**Task directions:** Reproduce the following records line for line and without alteration, omitting the pictures.

**Data excerpts:**

= = = = =

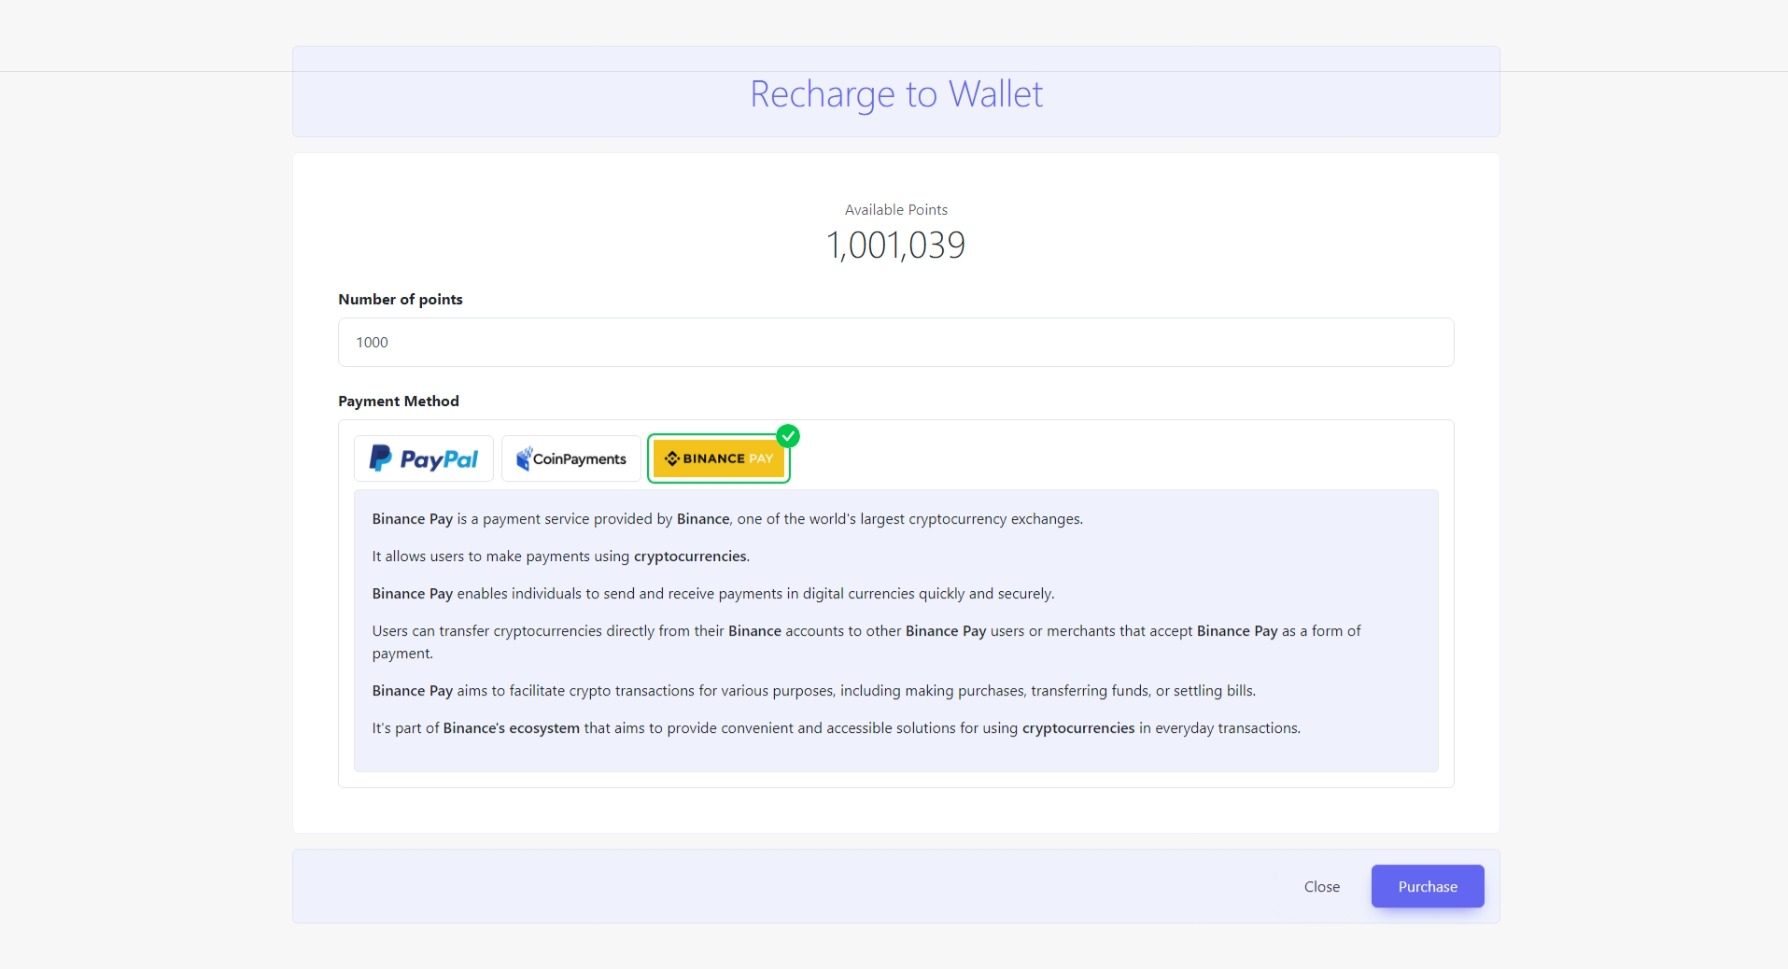
Task: Switch payment method to PayPal
Action: coord(423,458)
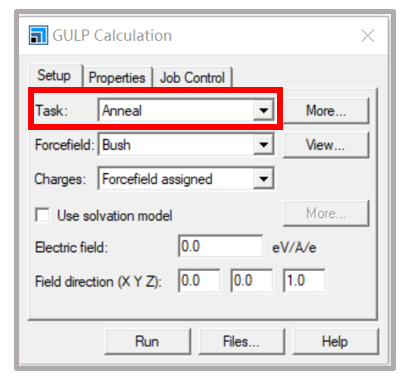The height and width of the screenshot is (376, 414).
Task: Click More button next to Task
Action: (x=326, y=111)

= = = = =

**Exercise result:**
Task: Switch payment method to PayPal
Action: coord(423,458)
The height and width of the screenshot is (376, 414).
Task: Click More button next to Task
Action: (x=326, y=111)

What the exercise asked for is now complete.